Read-only transactions

RisingWave supports read-only transactions, where all reads within a transaction are executed against the consistent Hummock snapshot. Hummock is the LSM-Tree-based storage engine in RisingWave that is specifically optimized for streaming workloads.

To initiate a transaction, use either the START TRANSACTION READ ONLY or BEGIN READ ONLY command. Subsequently, you can execute queries to read data from the consistent snapshot. To finalize the transaction and submit the queries as a single unit, use the COMMIT command.

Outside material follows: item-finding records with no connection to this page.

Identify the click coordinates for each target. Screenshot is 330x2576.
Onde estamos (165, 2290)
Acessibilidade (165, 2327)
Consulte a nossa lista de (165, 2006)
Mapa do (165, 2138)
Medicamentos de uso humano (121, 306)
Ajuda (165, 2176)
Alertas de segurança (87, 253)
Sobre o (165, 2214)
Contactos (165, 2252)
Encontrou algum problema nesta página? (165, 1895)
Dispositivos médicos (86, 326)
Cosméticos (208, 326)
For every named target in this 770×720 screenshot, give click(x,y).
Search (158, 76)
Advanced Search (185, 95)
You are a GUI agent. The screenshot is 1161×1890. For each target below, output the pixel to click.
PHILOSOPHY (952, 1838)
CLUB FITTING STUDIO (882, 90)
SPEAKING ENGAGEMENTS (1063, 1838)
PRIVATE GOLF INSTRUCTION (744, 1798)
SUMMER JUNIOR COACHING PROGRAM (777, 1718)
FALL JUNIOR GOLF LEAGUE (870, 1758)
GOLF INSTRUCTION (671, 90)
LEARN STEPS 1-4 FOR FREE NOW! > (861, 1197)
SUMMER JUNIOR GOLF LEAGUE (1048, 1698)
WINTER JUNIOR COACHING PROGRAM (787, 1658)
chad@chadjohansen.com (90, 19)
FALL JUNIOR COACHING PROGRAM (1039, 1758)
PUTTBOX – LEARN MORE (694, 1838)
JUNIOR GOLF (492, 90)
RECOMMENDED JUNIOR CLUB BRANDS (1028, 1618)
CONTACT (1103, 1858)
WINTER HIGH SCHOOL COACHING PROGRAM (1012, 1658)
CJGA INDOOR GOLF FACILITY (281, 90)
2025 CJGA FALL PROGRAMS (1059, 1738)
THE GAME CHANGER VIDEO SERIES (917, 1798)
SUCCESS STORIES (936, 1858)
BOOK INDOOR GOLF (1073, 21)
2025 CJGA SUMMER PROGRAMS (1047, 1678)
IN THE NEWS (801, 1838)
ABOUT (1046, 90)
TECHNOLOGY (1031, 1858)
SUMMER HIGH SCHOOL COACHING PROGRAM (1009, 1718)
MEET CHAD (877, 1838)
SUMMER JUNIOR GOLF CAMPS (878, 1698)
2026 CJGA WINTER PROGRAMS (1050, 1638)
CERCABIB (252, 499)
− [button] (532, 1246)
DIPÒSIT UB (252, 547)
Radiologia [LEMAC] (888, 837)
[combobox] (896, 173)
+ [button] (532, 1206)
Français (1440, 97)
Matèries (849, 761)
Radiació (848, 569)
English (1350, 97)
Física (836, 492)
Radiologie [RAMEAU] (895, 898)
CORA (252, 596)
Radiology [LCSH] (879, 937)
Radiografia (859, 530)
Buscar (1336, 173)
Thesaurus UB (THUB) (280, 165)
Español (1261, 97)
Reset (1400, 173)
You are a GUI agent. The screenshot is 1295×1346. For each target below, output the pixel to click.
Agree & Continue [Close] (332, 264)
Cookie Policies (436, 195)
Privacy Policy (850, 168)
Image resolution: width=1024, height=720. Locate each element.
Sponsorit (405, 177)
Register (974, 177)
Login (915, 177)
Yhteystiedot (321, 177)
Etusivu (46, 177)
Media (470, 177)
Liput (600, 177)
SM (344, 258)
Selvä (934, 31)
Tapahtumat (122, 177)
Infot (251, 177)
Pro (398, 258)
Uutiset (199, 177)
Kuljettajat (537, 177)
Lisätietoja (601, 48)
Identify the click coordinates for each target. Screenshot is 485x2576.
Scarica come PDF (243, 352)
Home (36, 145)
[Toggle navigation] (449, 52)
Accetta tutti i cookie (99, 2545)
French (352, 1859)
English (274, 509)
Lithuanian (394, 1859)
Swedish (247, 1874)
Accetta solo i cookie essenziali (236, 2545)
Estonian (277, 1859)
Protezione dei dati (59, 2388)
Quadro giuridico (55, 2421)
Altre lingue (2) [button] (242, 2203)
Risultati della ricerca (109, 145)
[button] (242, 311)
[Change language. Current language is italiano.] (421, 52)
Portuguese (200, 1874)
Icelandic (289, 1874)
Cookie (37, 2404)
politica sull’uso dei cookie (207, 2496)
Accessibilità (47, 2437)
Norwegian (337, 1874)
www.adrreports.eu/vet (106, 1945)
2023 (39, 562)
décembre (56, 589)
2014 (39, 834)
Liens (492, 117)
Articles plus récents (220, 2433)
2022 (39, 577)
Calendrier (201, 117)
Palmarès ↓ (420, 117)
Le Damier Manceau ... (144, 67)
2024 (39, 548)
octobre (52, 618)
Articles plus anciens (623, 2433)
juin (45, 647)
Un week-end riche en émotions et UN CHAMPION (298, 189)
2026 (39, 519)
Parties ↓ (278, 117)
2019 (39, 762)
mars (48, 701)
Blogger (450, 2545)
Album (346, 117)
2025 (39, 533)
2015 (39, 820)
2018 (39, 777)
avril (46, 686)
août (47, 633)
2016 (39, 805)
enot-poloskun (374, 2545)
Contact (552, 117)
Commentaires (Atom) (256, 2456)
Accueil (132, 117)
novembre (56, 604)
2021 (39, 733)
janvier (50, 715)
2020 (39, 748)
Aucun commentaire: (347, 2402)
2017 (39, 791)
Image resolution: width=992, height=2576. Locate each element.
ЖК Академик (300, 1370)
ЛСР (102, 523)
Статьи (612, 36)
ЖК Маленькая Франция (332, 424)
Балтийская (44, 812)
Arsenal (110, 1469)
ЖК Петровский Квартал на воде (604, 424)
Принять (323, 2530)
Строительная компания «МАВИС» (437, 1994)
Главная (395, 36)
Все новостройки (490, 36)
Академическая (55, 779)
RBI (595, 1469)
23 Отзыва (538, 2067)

Please note that data modifications are not allowed while a transaction is initiated but not yet committed. The statements listed below are not allowed within a transaction:

  • All DDL statements (CREATE, ALTER, and DROP)
  • Most of DML statements (INSERT, UPDATE, and DELETE)
  • Statements related to USER. This category may overlap with DDL statements.
  • All privilege-related statements, including GRANT and REVOKE.

Transactions within a CDC table

When you create a table to ingest CDC streams, you can enable this feature by setting transactional to true in the WITH clause of the CREATE TABLE statement. Note that this feature is only available if you are using the native MySQL CDC, PostgreSQL CDC, or Citus CDC connectors.

For performance considerations, transactions involving changes to more than 4096 rows cannot be guaranteed.